* Action item: Retype all the records below exactly as they are, with no image carried over.
══ Records provided
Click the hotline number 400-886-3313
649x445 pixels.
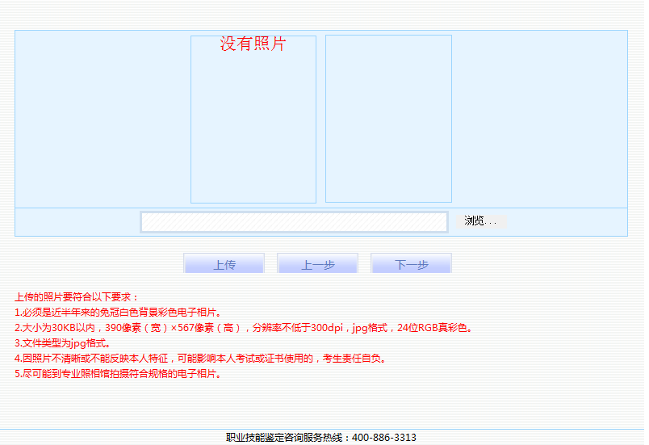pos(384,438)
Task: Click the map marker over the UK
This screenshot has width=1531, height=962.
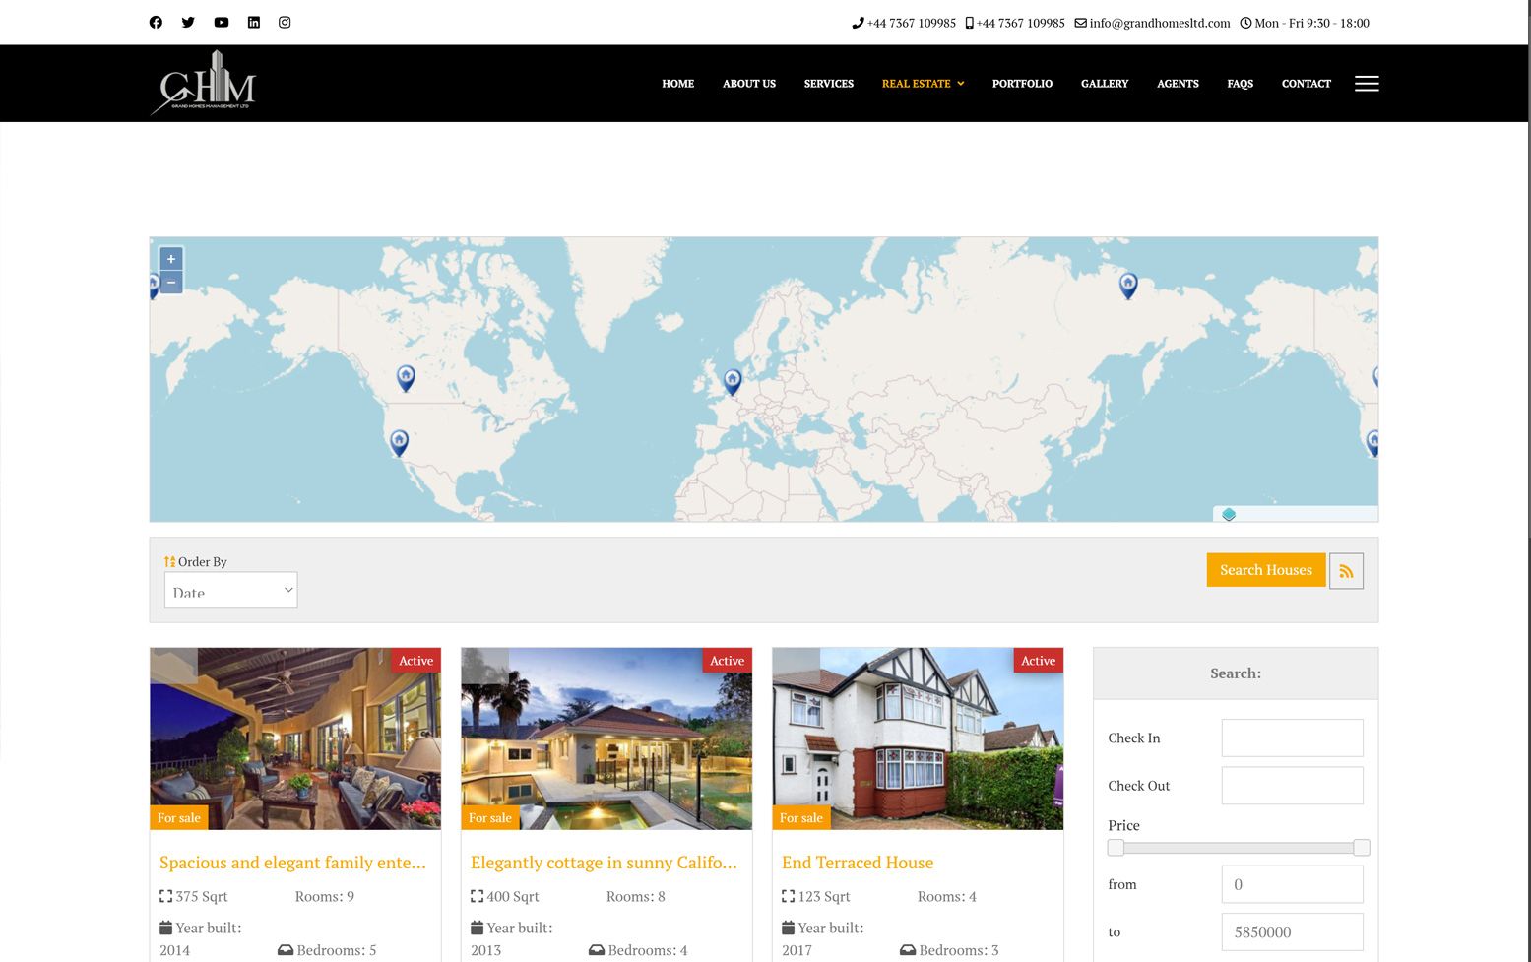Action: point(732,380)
════
* Exercise answer:
Click the hotline number 400-886-3313
649x445 pixels.
pos(384,438)
Task: Click the map marker over the UK
This screenshot has width=1531, height=962.
Action: point(732,380)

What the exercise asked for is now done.